Higher kernel Memory utilization in 8.97 Tools

riko44

Active Member
We have noticed somewhat higher memory utilization on the enterprise server after upgrading our test environments from tools release 8.95 to the tools release 8.97.1.3

Immediately after restarting E1 services (no users connected) each call object kernel takes about 70MB in the 8.97.1.3 vs. about 20MB in the 8.95. Obviously Kernel size growth as more users connect to the kernels in both cases. Nevertheless 8.97 CO kernels seem to be taking on average 20-50% more memory vs 8.95 kernels with similar number of users based on my observations. In fact this seems to be applicable to almost any type of kernel, not just call object kernels.

Most of the enterprise servers have been directly upgraded from one Tools release to another, so kernel settings in Jde.ini between tools seem to be the same. In both cases multi-thread kernels are enabled.

I am wondering if this a normal situation considering some major differences between TR 8.95 and 8.97 or this is something specific to our platform (AIX) and/or setup.
Please note that we are on 8.11SP1, not on 8.12.

Here is an example of our CO kernel definition (the same in both tools)

[JDENET_KERNEL_DEF6]
krnlName=CALL OBJECT KERNEL
dispatchDLLName=libxmlcallobj.so
dispatchDLLFunction=XMLCallObjectDispatch
maxNumberOfProcesses=15
#numberOfAutoStartProcesses=0
numberOfAutoStartProcesses=1
singleThreadedMode=N
ThreadPoolSize=30
ThreadPoolSizeIncrement=10
useBufferLogging=N

Any input is highly appreciated

Thanks

E811SP1, AIX5.3 , Oracle 9.2.0.6

PS Additional Question - What is nowadays considered as a best practice regarding ratio between # of concurrent users and # of call object kernels for 8.97.
 
We are on AIX 5.3. We upgraded from XE to 8.12 a year ago and upgraded to 8.97.1.3 several months ago. And yes there were significant additional memory requirements. Not apples to apples I know but to get the same level of performance, we had to almost double system ram. We're having problems with kernel memory usage also but from what I understand, best practice is a dozen users per kernel. They will load much higher than that and seem to work ok up to a point.

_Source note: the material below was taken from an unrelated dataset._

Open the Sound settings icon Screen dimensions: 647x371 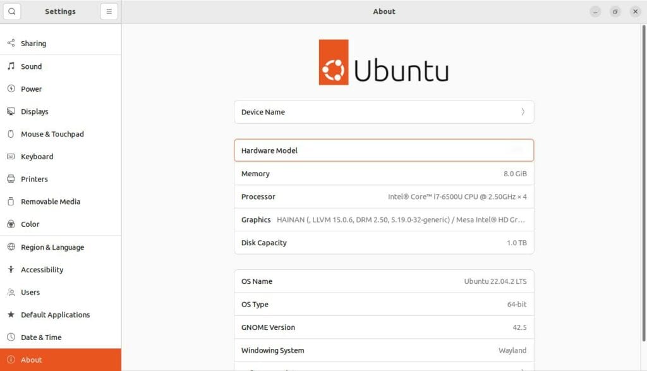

This from the enterprise server:

[JDENET_KERNEL_DEF6]
krnlName=CALL OBJECT KERNEL
dispatchDLLName=libxmlcallobj.so
dispatchDLLFunction=XMLCallObjectDispatch
maxNumberOfProcesses=38
numberOfAutoStartProcesses=38
singleThreadedMode=N
ThreadPoolSize=30
ThreadPoolSizeIncrement=10

Hope this helps.

Thanks,

Frank
 
Starting from 8.96 tools a number of kernel types load an in-process JVM. (The Java Virtual Machine is loaded into the JDENET_K process. You will not see a separate JVM process). I believe that Call Object kernels do this.

Looking at your JDENET_KERNEL_DEF6 you have multi-threading enable. Multiple threads within the call object kernels in 8.97 is sure increase memory usage somewhat.

I don't have numbers to back these comments up. As you have observed this across all kernel types I would guess that it is the addition of the in-process JVM that has increases kernel memory footprint across the board.
 
Thanks a lot! I am curious which tools Release did you upgrade your 8.12 from several month ago? I am talking about upgrade within 8.12, not Xe->8.12.

[ QUOTE ]
We are on AIX 5.3. We upgraded from XE to 8.12 a year ago and upgraded to 8.97.1.3 several months ago.

[/ QUOTE ]
 
[ QUOTE ]
Looking at your JDENET_KERNEL_DEF6 you have multi-threading enable. Multiple threads within the call object kernels in 8.97 is sure increase memory usage somewhat.


[/ QUOTE ]

Not at first - as root you can run 'svmon' and see that, with multithreaded kernels, the memory consumed per process at startup is about the same as in singlethreaded mode.

As threads are launched, sure, it should increase the amount of memory consumed by the process. In theory multiple threads should take less system memory than multiple kernel processes in single threaded mode, but I have such a small installation of 8.11 SP1 on AIX 5.3 that is it hard for me to say one way or the other without load testing.

I totally agree with you about the JVM enhancements. In all I am much more satisfied with 8.97 over the previous 8.96 on similar System p hardware.